Поручая это дело Дорадо, я надеялся, что бобры быстро освоят выход, предназначенный специально для них… Так, навещая (по крайней мере время от времени) наружное пространство, они сохранят контакт с внешним миром — со своей естественной средой. Это позволит им не столь быстро потерять свою „дикую душу“. Кроме того, этот трап будет постоянной компенсацией за присутствие человека, которое они вынуждены будут терпеть всю зиму.
Бобры обожают яблоки.
В доме Фостер занимается хозяйством.
И вот момент настал: установка трапа и наружной загородки закончена, мы открываем двум бобрам дверь клетки.
Как всегда, когда человек организует подобные мероприятия с животными и ждет от них наилучших результатов (все объективы нацелены на „актеров“), ничего существенного не происходит. Это уже после, в ходе приведения материала в порядок, мы придумаем, что нерешительные звезды на мгновенье предоставили свободный ход своему изобретательному гению.
Касси, все еще в шоке, не шевелится, сжавшись в комочек в углу своей тюрьмы, — покинуть которую она, однако, не решается. Эта реакция наблюдается у всех пойманных диких животных; они превращают клетку в свой собственный клочок территории, символический кусочек гнезда или логова.

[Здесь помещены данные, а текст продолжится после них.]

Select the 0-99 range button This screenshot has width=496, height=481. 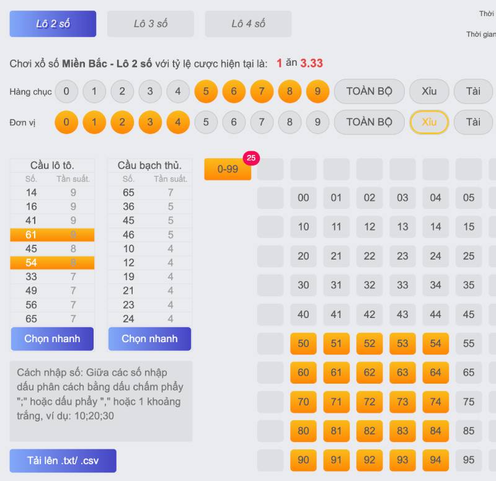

Фостер, молодой самец, первым соглашается выбраться на середину нашей центральной комнаты. Но для этого ему потребовалось предварительное (и очень тщательное, предмет за предметом) обследование этого неизвестного ему мира. Он принялся шнырять повсюду. Затем он сел на свой хвост (приняв при этом невероятно грациозную позу), как будто для того, чтобы получше разглядеть то, что его окружает, и в этот момент у него был такой вид, словно он позволяет Филиппу снимать себя.
Приободрившись, он, разумеется, все же обнаружил в конце концов отверстие в полу. Он громко фыркает, он делает круг, обходя отверстие, кажется, что он колеблется: все члены экипажа затаили дыхание… Но нет! вместо того, чтобы попытаться выбраться на природу — навстречу потоку свежего воздуха, который щекочет ему ноздри, — он предпочитает вернуться к тому, что стало для него сейчас более обыденным, более успокаивающим (хоть на мгновенье): в свою золотую клетку, где Касси чахнет у себя в углу.

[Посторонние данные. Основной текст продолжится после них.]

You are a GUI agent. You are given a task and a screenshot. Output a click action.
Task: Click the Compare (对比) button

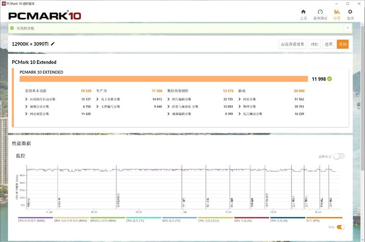coord(314,44)
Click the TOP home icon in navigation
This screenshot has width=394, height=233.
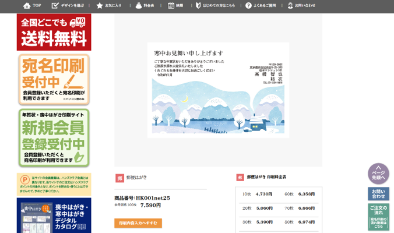[x=27, y=5]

Зима бесконечно растягивает наши дни. Скука сгущается в нашем маленьком коллективе, несмотря на всеобщие усилия побороть ее. Бесконечные, снежные бури, не дающие высунуть нос наружу, давят на нас все более и более. Малейшее прояснение воспринимается как благодать: каждый тотчас же находит снаружи тысячу неотложных дел — предлог для того, чтобы выйти подышать воздухом.
Малейшее событие — уже праздник. Эта монотонность нашего бытия внезапно ломается, когда однажды самолетом с провизией к нам привозят в подарок от индейского траппера серенькую кошечку по имени Спанки.

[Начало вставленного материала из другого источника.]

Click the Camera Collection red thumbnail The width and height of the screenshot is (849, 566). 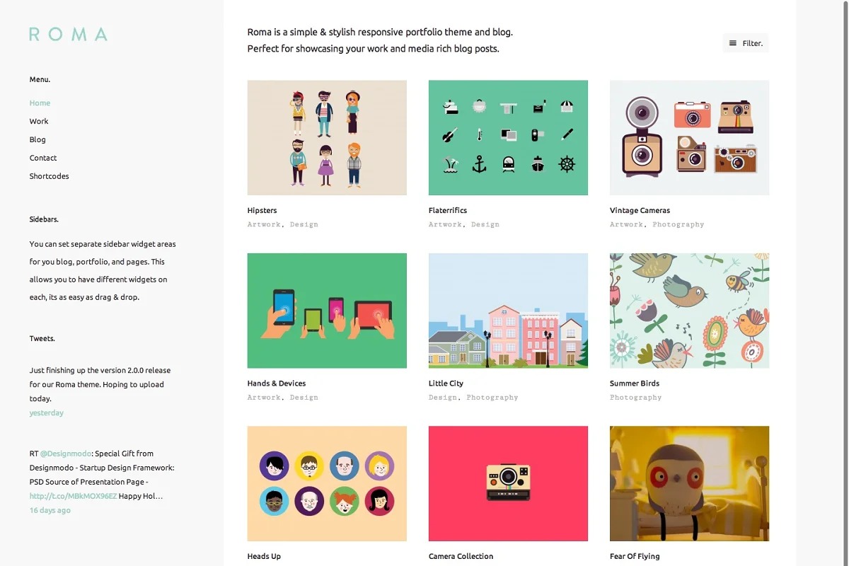tap(508, 483)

Взаимоотношения этого миниатюрного представителя кошачьих и наших двух семейных грызунов развлекали нас, как мы и предположить не могли.
Очень быстро Фостер — основной владелец здешних мест — расценил кошку как самозванку. Она явно нарушала территорию, которую он пометил как свою: это вся хижина. У Спанки, со своей стороны, такой вид, словно она делает авансы бобру (о, весьма осторожные). Но представьте себе этот „разговор“ (положением тела, движением ушей, вздыбливанием шерсти, плевками и т. п.) между двумя животными, которые принадлежат к различным видам и, весьма вероятно, ни разу в жизни не видели своего теперешнего „собеседника“. Фостер делает вид, что презирает приглашения Спанки, — и он бунтует, когда фамильярность кошки переходит границы. Она, со своей стороны, как будто вовсе не обеспокоена тем фактом, что зубы ее визави способны перекусить одним ударом толстую ветку березы…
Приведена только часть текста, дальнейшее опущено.